To solve the question, we need to analyze the hybridization of the central atom in each of the given combinations and determine if it changes or remains the same. Let's break down the analysis step by step. ### Step 1: Analyze H2O + CO2 1. **Identify the central atom**: In H2O (water), the central atom is Oxygen (O).
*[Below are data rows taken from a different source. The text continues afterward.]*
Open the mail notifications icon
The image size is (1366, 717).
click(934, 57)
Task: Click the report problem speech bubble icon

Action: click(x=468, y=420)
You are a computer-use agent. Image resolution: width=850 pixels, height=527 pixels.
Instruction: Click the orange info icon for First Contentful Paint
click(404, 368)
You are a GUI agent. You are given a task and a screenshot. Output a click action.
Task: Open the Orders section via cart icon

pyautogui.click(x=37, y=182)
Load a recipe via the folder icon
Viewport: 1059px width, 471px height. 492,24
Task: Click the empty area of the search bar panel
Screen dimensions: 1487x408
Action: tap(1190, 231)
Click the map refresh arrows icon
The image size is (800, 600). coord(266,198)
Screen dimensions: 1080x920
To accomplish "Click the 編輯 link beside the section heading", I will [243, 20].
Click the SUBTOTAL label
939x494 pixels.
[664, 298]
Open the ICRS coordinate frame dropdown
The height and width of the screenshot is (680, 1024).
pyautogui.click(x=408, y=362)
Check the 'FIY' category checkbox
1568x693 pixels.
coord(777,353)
In CO2 (carbon dioxide), the central atom is Carbon (C). 2. **Determine hybridization**: - For CO2: - Valence electrons (V) = 4 (from C) + 0 (no lone pairs) = 4 - Bonds (B) = 2 (double bonds with O) - Hybridization = \( \frac{1}{2}(V + B) = \frac{1}{2}(4 + 0) = 2 \) → sp hybridization. - For H2CO3 (product): - Structure: C is bonded to 2 O atoms and 1 OH group. - Valence electrons (V) = 4 (from C) + 2 (from 2 O) + 1 (from OH) = 7 - Bonds (B) = 3 (single bonds with OH and double bonds with O) - Hybridization = \( \frac{1}{2}(7 + 3) = 5 \) → sp³ hybridization. 3. **Conclusion**: Hybridization changes from sp (in CO2) to sp³ (in H2CO3). ### Step 2: Analyze H3BO3 + OH⁻ 1. **Identify the central atom**: In H3BO3 (boric acid), the central atom is Boron (B). 2. **Determine hybridization**: - For H3BO3: - Valence electrons (V) = 3 (from B) + 3 (from 3 O) = 6 - Bonds (B) = 3 (single bonds with OH groups) - Hybridization = \( \frac{1}{2}(6 + 3) = 4.5 \) → sp³ hybridization. - For B(OH)4⁻ (product): - Valence electrons (V) = 3 (from B) + 4 (from 4 O) + 1 (from the negative charge) = 8 - Bonds (B) = 4 (single bonds with OH groups) - Hybridization = \( \frac{1}{2}(8 + 4) = 6 \) → sp³ hybridization. 3. **Conclusion**: Hybridization changes from sp³ to sp³ (remains the same). ### Step 3: Analyze BF3 + NH3 1. **Identify the central atom**: In BF3 (boron trifluoride), the central atom is Boron (B). 2. **Determine hybridization**: - For BF3: - Valence electrons (V) = 3 (from B) + 0 (no lone pairs) = 3 - Bonds (B) = 3 (single bonds with F) - Hybridization = \( \frac{1}{2}(3 + 3) = 3 \) → sp² hybridization. - For BNH3 (product): - Valence electrons (V) = 3 (from B) + 5 (from NH3) = 8 - Bonds (B) = 4 (3 from NH3 and 1 from B) - Hybridization = \( \frac{1}{2}(8 + 4) = 6 \) → sp³ hybridization. 3. **Conclusion**: Hybridization changes from sp² (in BF3) to sp³ (in BNH3). ### Final Conclusion - The only combination where the hybridization of the central atom does not change is **H3BO3 + OH⁻**. ### Answer The correct answer is **H3BO3 + OH⁻**.